Des Moines, Burien and Normandy Park are organised as Council Manager Government. In this system the mayor is one of seven equals. However, for the sake of practicality, the mayor does have a number of ‘superpowers’; most visibly the fact that the mayor runs the meeting.

The mayor can speak whenever they want, whether there is a place for it on the agenda or not. They can tell any council member to shut up whenever they want. Only they can unilaterally place an item on an agenda. As the saying goes, “With great power and great responsibility”.

The council selects the mayor by majority vote. So if that majority wishes to marginalise and bully a minority, the mayor they chose has all the tools they need to do so. To counteract that potential for abuse, the  social norm for mayors has always been to go out of their way to avoid even the appearance of taking advantage of any of those abilities. In most cities with CMG, the mayor strives to be the person who speaks least during a meeting.

There is no formal place in our meeting agenda for a mayor to make opening remarks or to comment on the city manager’s report. But the mayor has made this a regular feature. (nb: since the mayor in CMG is not the executive, it is an open question as to whether a mayor can ‘direct’ a City Attorney to take action on a legal matter. Hint, hint.)

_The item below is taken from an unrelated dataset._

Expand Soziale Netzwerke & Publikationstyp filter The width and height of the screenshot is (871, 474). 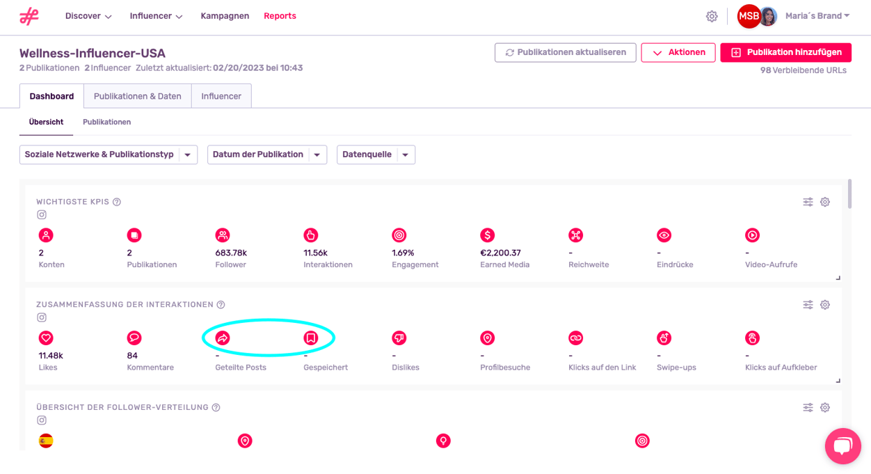[x=108, y=155]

Rather than simply reporting the events, ideally, a local journalist would understand the social norms, and point out that the current council, particularly the mayor, is behaving in ways that are truly novel. This matters because most people are not experts. They just assume that whatever occurs in local government is normal. That is what makes it so vulnerable to abuse. If if the mayor does something wrong and journalists report on it as just a ‘fracas’ without noting those errors ? Overreach becomes the new normal. The journalist has given their tacit permission.

So again: at a meeting, the mayor has a superpower. He runs the meeting and can direct the conversation almost any way he sees fit. A local reporter should know this and thus hold the mayor to the highest standard of decorum and accuracy. When a mayor throws around allegations of ‘misinformation’ (a serious charge, in my opinion), they should at least be asked to back up their statements.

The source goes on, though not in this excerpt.